On finding himself thus accidentally free, Sullivan’s only thought was to get as far as he could from Newgate Prison while it was still dark.

These are the opening words of Barry Unsworth’s new novel, The Quality of Mercy. I love them for their sheer audacity. How is Sullivan ‘accidentally’ free? We certainly are not told in the first chapter, which is as far as I have got. I suspect we may not be told elsewhere: Unsworth has never betrayed much of a liking for the flashback. Besides, do we need to know? Is it not enough that Sullivan is out on the streets of London on a bitterly cold March day in 1767, wearing only the flimsiest of clothes and ready for whatever happenstance may bring?

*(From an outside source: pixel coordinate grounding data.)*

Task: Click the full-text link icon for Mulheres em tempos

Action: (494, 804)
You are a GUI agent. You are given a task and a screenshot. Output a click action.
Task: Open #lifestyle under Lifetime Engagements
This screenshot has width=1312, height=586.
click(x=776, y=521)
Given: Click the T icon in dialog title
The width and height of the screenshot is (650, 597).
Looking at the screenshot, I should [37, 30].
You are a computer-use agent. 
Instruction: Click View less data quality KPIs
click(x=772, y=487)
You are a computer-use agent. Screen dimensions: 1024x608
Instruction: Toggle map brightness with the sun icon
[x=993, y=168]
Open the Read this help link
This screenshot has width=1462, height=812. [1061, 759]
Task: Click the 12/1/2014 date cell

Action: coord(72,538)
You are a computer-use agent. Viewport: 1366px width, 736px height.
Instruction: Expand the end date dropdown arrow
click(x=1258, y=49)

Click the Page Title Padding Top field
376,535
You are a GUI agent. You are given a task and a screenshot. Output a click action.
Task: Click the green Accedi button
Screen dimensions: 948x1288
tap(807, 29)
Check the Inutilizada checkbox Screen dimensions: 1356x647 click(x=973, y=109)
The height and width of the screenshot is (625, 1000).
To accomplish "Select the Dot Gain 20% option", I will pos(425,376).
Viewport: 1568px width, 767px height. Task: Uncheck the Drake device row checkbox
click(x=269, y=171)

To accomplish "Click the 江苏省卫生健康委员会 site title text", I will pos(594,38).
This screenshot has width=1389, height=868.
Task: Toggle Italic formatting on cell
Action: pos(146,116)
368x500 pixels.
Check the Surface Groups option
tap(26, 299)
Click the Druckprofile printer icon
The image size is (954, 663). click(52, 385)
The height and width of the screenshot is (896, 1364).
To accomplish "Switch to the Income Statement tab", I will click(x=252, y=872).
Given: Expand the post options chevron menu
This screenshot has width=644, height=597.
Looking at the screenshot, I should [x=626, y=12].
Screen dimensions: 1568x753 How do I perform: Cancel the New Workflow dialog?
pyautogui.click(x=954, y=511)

The Quality of Mercy is a direct sequel to Sacred Hunger, which won the Booker Prize in 1992 (a prize he had to share with Michael Ondaatje’s The English Patient; I am not alone in thinking this a travesty), which in some obscure way probably makes the new novel ‘long awaited’. Of course, Sacred Hunger didn’t need a sequel, I don’t think Unsworth planned one at the time, and I suspect he has only written a sequel now because he has happened to work out a plot that takes the story, and more particularly the characters, onwards. So no-one has actually been awaiting this sequel, but it is welcome nevertheless, because any new novel by Unsworth is welcome.

I have a suspicion that Unsworth is the most garlanded unknown in English Literature. As well as winning the Booker Prize (a victory that was instantly overshadowed by the far more glitzy, media-friendly Ondaatje), he has been shortlisted also for Pascali’s Island and Morality Play, and yet he is unlikely to feature on anyone’s list of top contemporary writers. When there was a minor feeding frenzy in the literary journals about the historical novel a little while back, Unsworth’s name was never mentioned. And yet I feel he is probably the finest historical novelist we have (and that includes Hilary Mantel). He just seems to have that quiet brilliance that does the job superbly without ever attracting attention to itself.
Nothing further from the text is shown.